> [PROBLEM STATEMENT]:
Swap "label" for "caption" in the lines between the one holding "720x935 pixels. Task: Click" and the one holding "pos(64,210)", inclusive, and write those lines out again with nothing else changed. Leave the pictures out of your answer.

===== PROVIDED DATA =====

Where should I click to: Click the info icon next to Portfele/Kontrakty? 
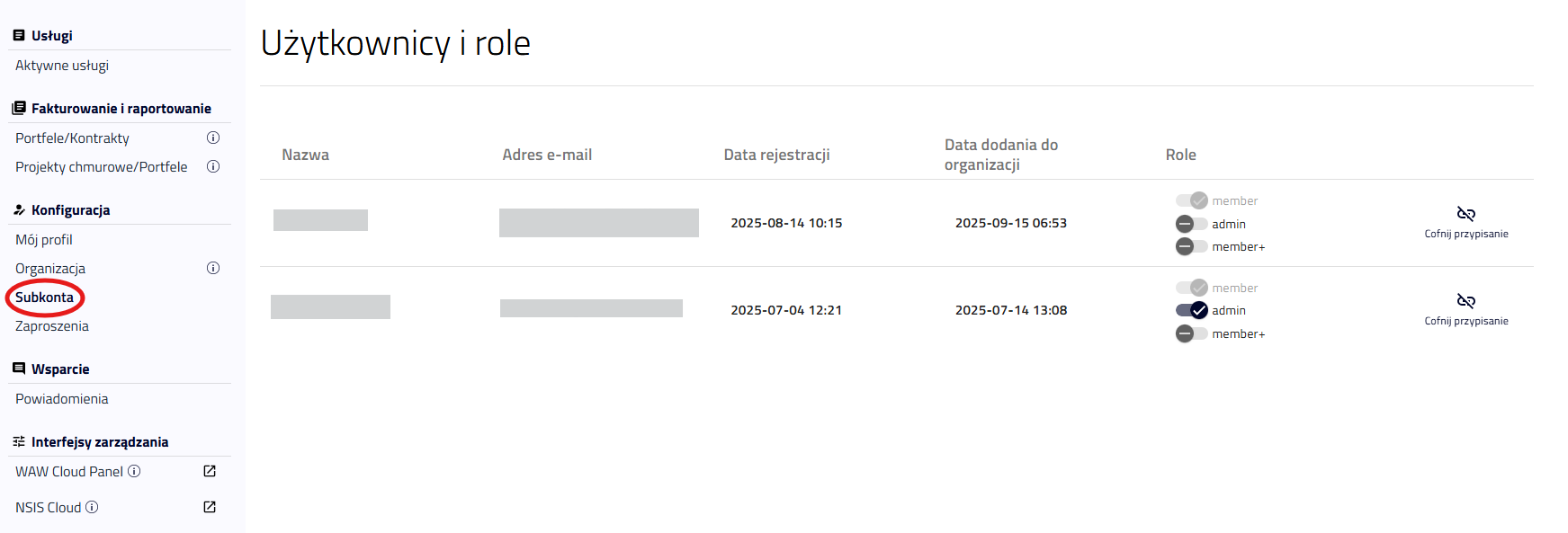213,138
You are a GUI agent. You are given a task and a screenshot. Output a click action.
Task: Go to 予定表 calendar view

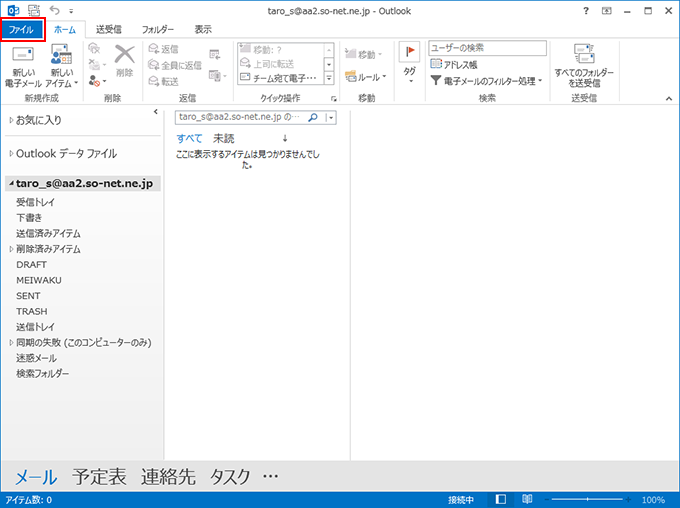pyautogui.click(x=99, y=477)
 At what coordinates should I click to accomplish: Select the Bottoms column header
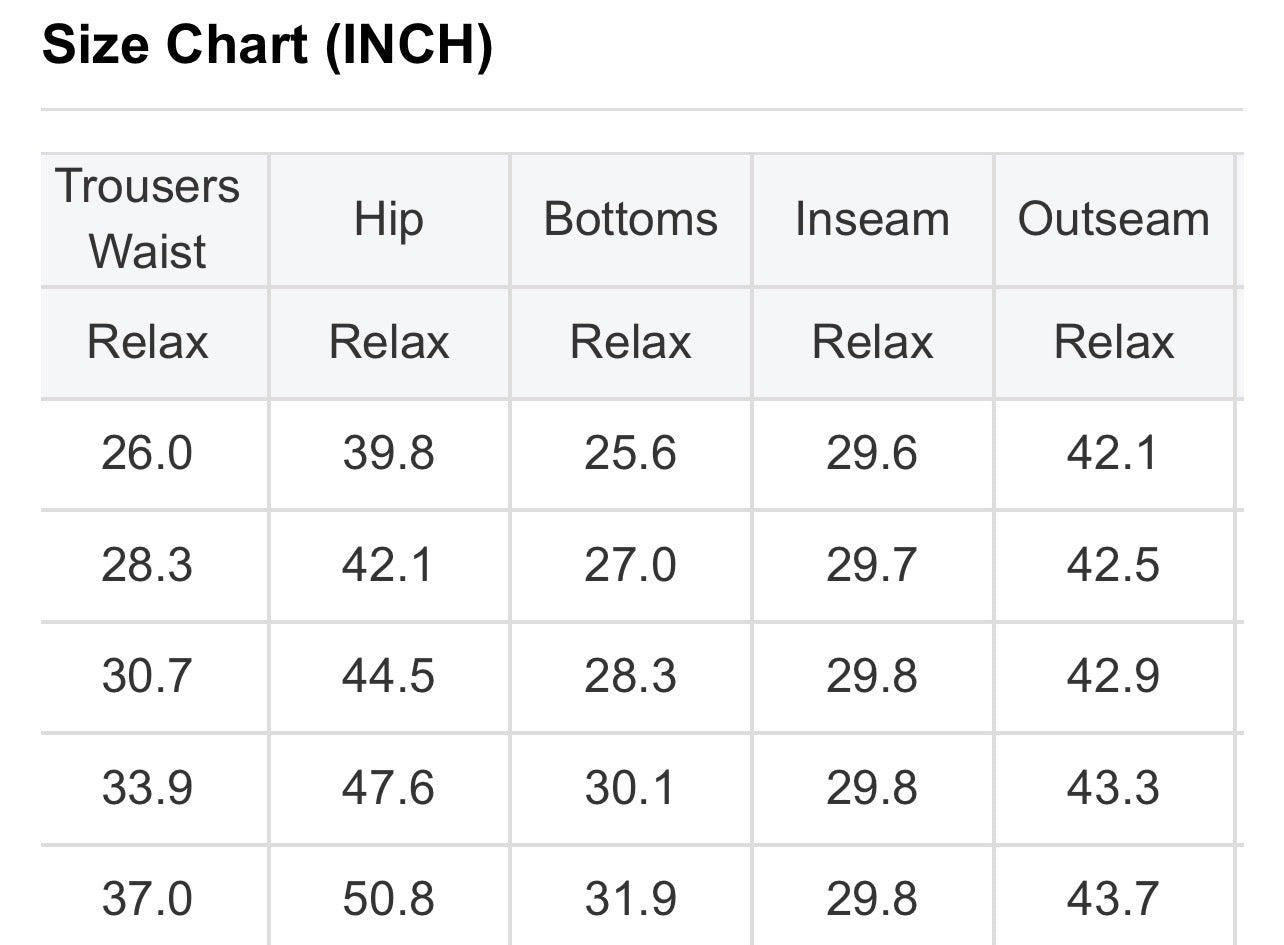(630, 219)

=====
===== PROVIDED DATA =====

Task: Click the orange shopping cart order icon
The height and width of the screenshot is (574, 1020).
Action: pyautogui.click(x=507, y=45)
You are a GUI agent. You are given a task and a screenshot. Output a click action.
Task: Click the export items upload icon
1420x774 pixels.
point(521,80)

=====
===== PROVIDED DATA =====

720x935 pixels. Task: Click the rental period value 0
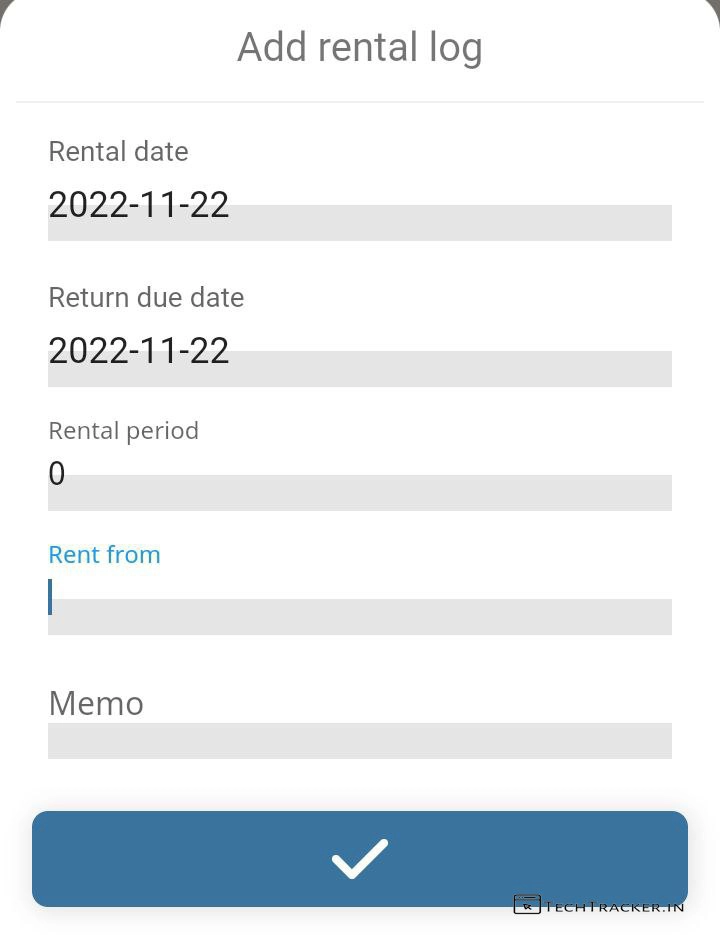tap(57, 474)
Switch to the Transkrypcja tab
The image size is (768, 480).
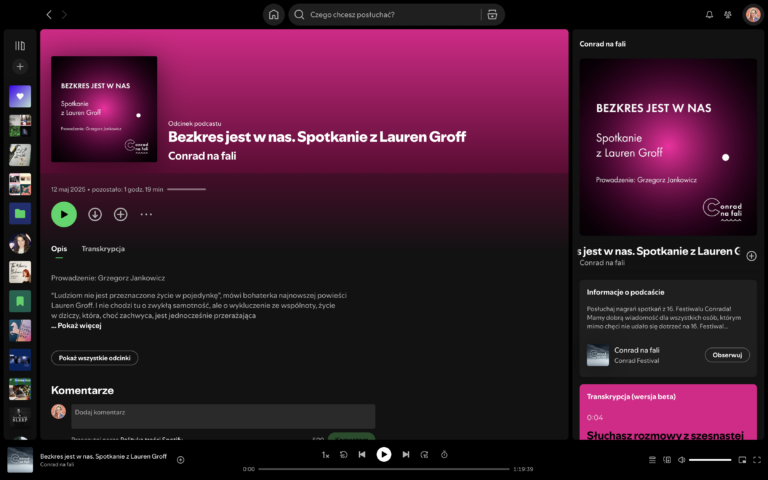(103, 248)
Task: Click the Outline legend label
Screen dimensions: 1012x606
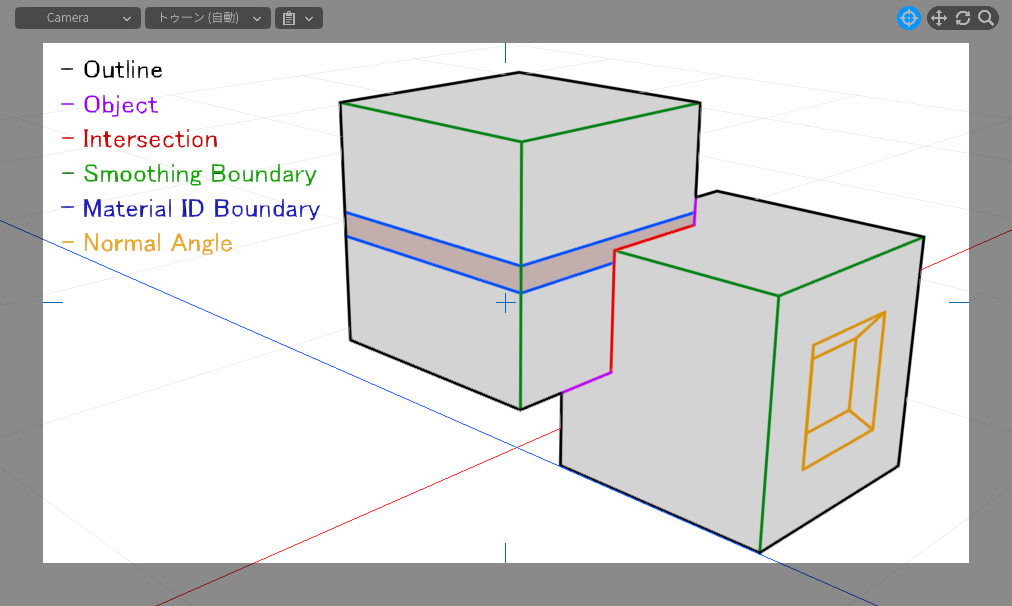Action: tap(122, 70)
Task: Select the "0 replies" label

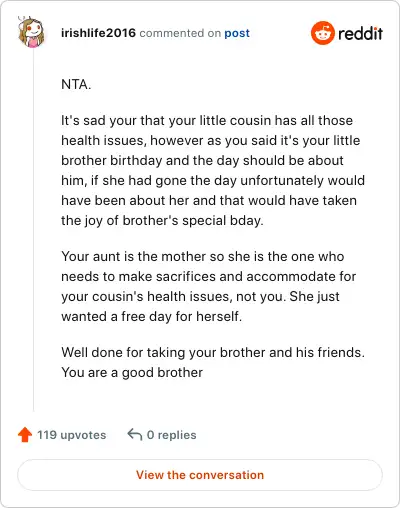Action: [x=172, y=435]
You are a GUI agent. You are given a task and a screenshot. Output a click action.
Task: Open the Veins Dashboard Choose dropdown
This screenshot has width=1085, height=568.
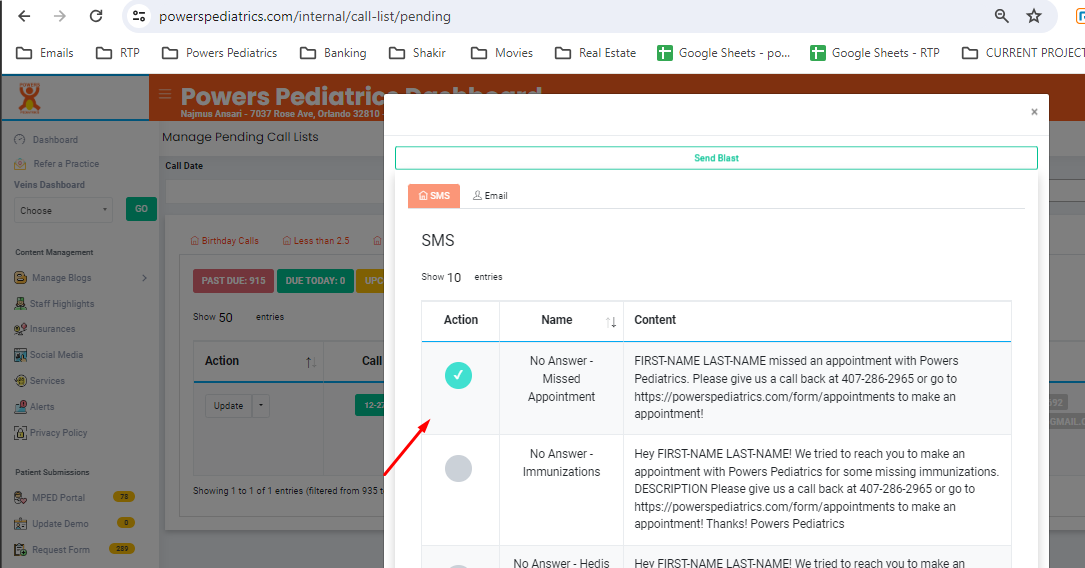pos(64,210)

=====

> [RESPONSE FOR THIS EXERCISE]:
720x935 pixels. Task: Click the rental period value 0
tap(57, 474)
Switch to the Transkrypcja tab
The image size is (768, 480).
(103, 248)
Task: Click the Outline legend caption
Screen dimensions: 1012x606
Action: tap(122, 70)
Task: Select the "0 replies" caption

Action: [x=172, y=435]
You are a GUI agent. You are given a task and a screenshot. Output a click action.
Task: Open the Veins Dashboard Choose dropdown
This screenshot has width=1085, height=568.
pos(64,210)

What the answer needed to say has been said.